Shares of payments processor PayPal Holdings, Inc. (PYPL) slid by nearly 27% from their previous close in morning trading on Feb. 2, 2022. The key driver appears to be weak earnings guidance issued by the company for the first quarter of 2022. While the consensus estimate among analysts for Q1 2022 had been calling for non-GAAP earnings per share (EPS) of $1.16, PayPal now indicates that it expects the figure to be $0.87, or 25% lower than the estimate.
PayPal also indicated that it projects revenue growth to be between 15% and 17% for full year 2022, compared to a consensus estimate of 17.9%. PayPal CEO Dan Schulman told CNBC that, while he expects revenue growth to accelerate in the second half of 2022, his company faces headwinds from "exogenous factors" such as the negative impact of inflation on consumer spending and supply chain issues that are "disproportionately impacting" cross-border payments.
- Shares of PayPal tumbled in morning trading on Feb. 2, 2022, after the company issued weak guidance for Q1 2022.
- PayPal expects inflation to dampen consumer spending and supply chain issues to cut into cross-border payments.
- Meanwhile, card networks have issued more upbeat guidance about 2022, at variance with PayPal's gloomy view.
- The ongoing migration of eBay to its own payments platform and away from PayPal is another issue.
Schulman also indicated that challenges are arising from the movement of its former corporate parent, online marketplace eBay Inc. (EBAY), to its own payments platform. He told CNBC: "We've got eBay transition to work our way through. This transition is hiding some of the underlying strength of the business."

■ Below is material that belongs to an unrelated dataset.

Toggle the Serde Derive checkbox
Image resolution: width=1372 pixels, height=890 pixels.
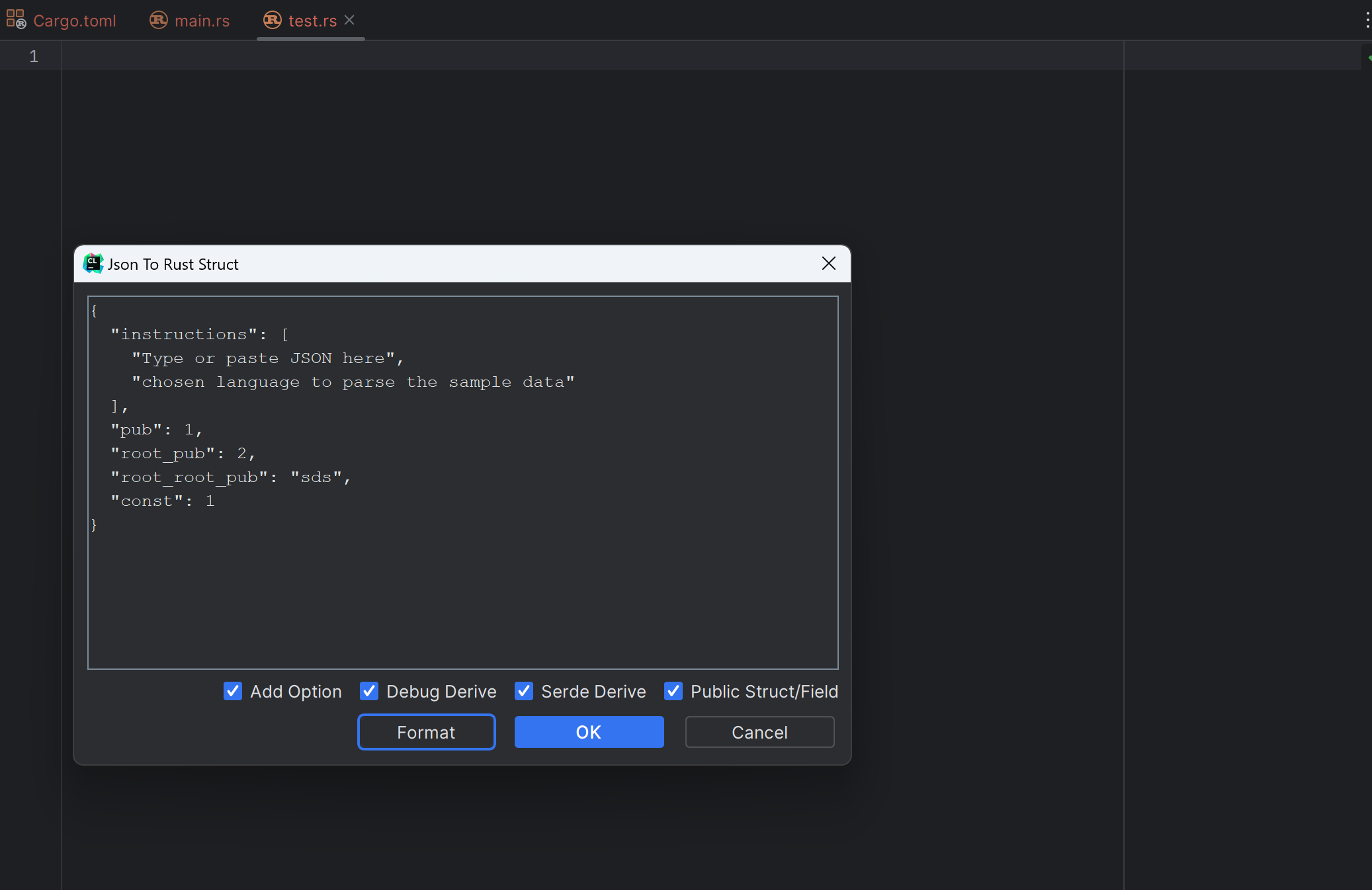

In 2021, adjusting results for the eBay transition put $1.4 billion of "revenue pressure" on PayPal. The negative impact is projected to fall to $600 million in 2022 and zero thereafter. After being acquired by eBay 20 years ago, PayPal was spun off in 2015. Since then, eBay has been transitioning to its own payment system and away from PayPal.
Meanwhile, PayPal missed user growth targets for Q4 2021 partly due to 4.5 million "illegitimate" accounts that had joined its platform. As a result, the company also has reduced its user growth goals going forward.

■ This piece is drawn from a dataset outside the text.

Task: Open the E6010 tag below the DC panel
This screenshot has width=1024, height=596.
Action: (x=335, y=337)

Those 4.5 million "illegitimate" accounts had joined the PayPal platform during incentive-based campaigns. Finance and tech companies often offer perks, such as cash bonuses, to drive users to their apps.
Card Networks: 'More Upbeat Annual Outlooks'
Regarding Schulman's remarks on the negative impacts of inflation and supply chain issues on company guidance, analysts at BTIG indicate that credit card issuers are painting a more optimistic picture. In a research note issued Feb. 1, 2022, BTIG analysts observed that PayPal's guidance "offered a sharp contrast with the more upbeat annual outlooks offered recently by the card networks."

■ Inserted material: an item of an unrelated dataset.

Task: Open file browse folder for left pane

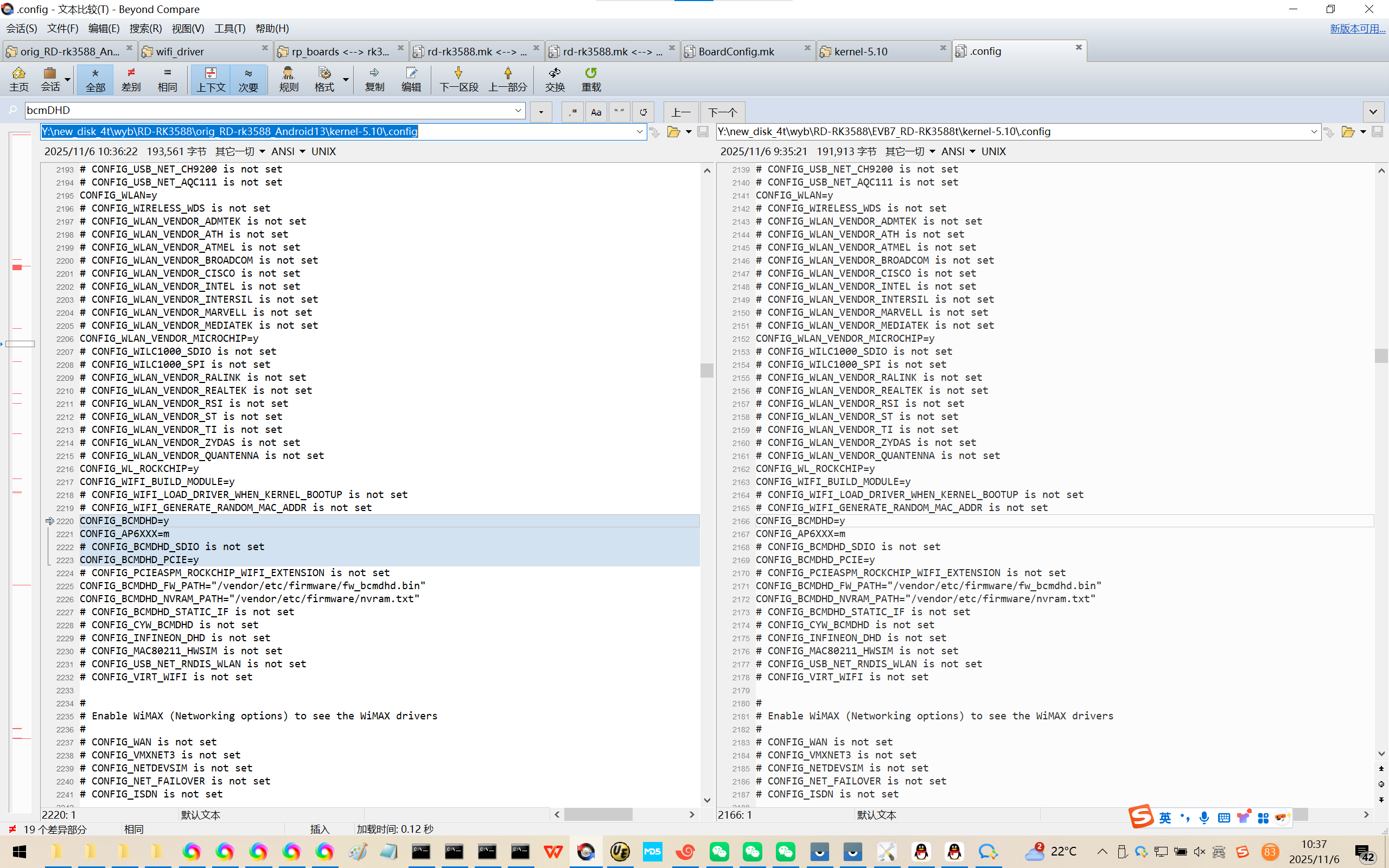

Other PayPal 2022 Guidance Highlights
PayPal projects a two-year "spot CAGR" of about 24% for "revenue ex-eBay." Regarding its "revenue growth trajectory" for 2022, PayPal sees "acceleration throughout the year, as eBay drag diminishes, comparisons normalize, and initiatives continue to contribute."
PayPal projects that its total payment volume (TPV) will reach $1.5 trillion in 2022, after growing by between 19% and 22% for the year. Revenue growth between 15% and 17% will send revenue above $29 billion for the year.
Regarding net new accounts (NNAs), PayPal projects that between 15 million and 20 million will be added in 2022, following a record figure of about 120 million added since 2019. The guidance indicates that PayPal will: "Focus on sustainable, high quality growth to drive engagement and increased revenue per active account. Pull back on incentive-driven campaigns with low ROI; let minimally engaged users naturally roll off."
Excluding eBay, the guidance from PayPal indicates that revenue growth will be between 19% and 21% for full year 2022, while total payment volume (TPV) will increase by between 21% and 24%.